Logo for Kent Scientific

Researchers Look for Causes and Treatments for Long COVID

Posted on

As the world begins to emerge from the pandemic and new coronavirus infections are on the decline, many people are still suffering the effects of long-haul COVID, a debilitating set of symptoms that has plagued patients and flummoxed the medical community.

Research on Long COVIDSymptoms of long COVID, which affects up to 30% of COVID survivors, include breathing problems, extreme fatigue, joint pain, cognitive issues, and heart palpitations, though scientists put all long COVID symptoms into three basic categories: exercise intolerance (in which any kind of exertion, even minor, causes extreme fatigue), dysautonomia (a dysfunction of the nerves that control involuntary function, which can cause dizziness and a racing heart) and the general cognitive problems described as “brain fog,” which can include mood changes, memory problems, and even suicidal thoughts. 

While the exact cause of long COVID is undetermined, researchers do have theories, and some of those theories explain why the cause of long COVID has been so difficult to pin down.

Potential Causes of Long COVID

Some researchers posit that long COVID is not a single condition, but rather a collection of different causes and reactions. It could have an autoimmune component that causes the body to attack itself, as with rheumatoid arthritis, lupus, fibromyalgia, and multiple sclerosis.

Another possibility is that vestiges of RNA and protein from the virus remain in the body even after recovery from the acute infection, causing the immune system to continue reacting, as is also thought to occur with chronic fatigue syndrome/myalgic encephalomyelitis.

Another clue comes from the fact that many people with long COVID report an improvement in symptoms after vaccination, either temporarily or permanently, which could indicate that some form of the full virus is still lurking in the body even after acute infection has passed.

» Required actions
A. For the long COVID article above, decide whether each statement agrees with it, answering yes or no and quoting the words of the article that settle it: (i) Long COVID affects up to 30% of COVID survivors. (ii) Researchers have pinned down the exact cause of long COVID. (iii) Many people with long COVID report that their symptoms worsen after vaccination.
B. Return the passage of the long COVID article above between "Potential Causes of" and "fatigue syndrome/myalgic encephalomyelitis.", inclusive, copied word for word.

» Data records
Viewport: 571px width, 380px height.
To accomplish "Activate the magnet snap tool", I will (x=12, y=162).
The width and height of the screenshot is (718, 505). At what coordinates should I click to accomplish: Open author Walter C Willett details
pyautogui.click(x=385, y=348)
---
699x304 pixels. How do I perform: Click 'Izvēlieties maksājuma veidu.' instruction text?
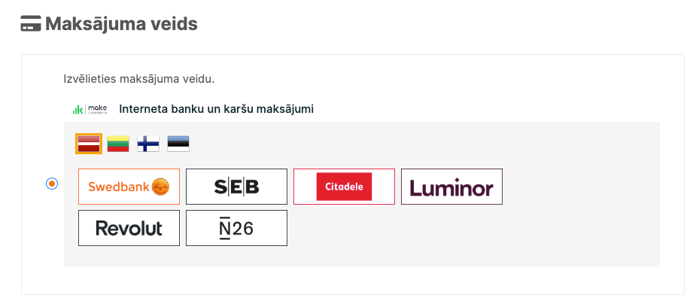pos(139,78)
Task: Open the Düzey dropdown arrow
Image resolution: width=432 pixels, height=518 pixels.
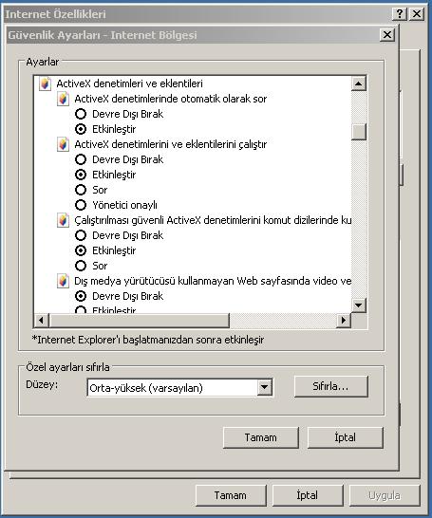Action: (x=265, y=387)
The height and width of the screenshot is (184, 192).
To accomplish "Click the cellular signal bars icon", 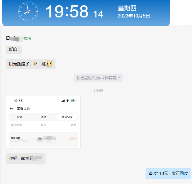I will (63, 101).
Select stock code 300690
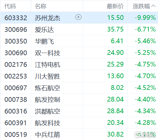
...
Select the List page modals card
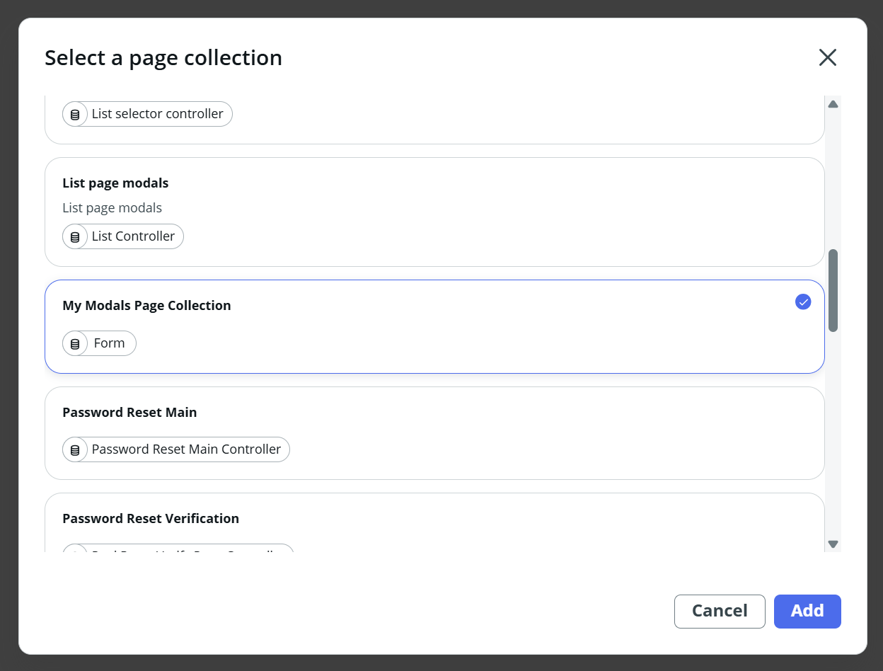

» Results of the exercise
A.
(i) Yes: "which affects up to 30% of COVID survivors"
(ii) No: "While the exact cause of long COVID is undetermined"
(iii) No: "many people with long COVID report an improvement in symptoms after vaccination"

B.
Potential Causes of Long COVID

Some researchers posit that long COVID is not a single condition, but rather a collection of different causes and reactions. It could have an autoimmune component that causes the body to attack itself, as with rheumatoid arthritis, lupus, fibromyalgia, and multiple sclerosis.

Another possibility is that vestiges of RNA and protein from the virus remain in the body even after recovery from the acute infection, causing the immune system to continue reacting, as is also thought to occur with chronic fatigue syndrome/myalgic encephalomyelitis.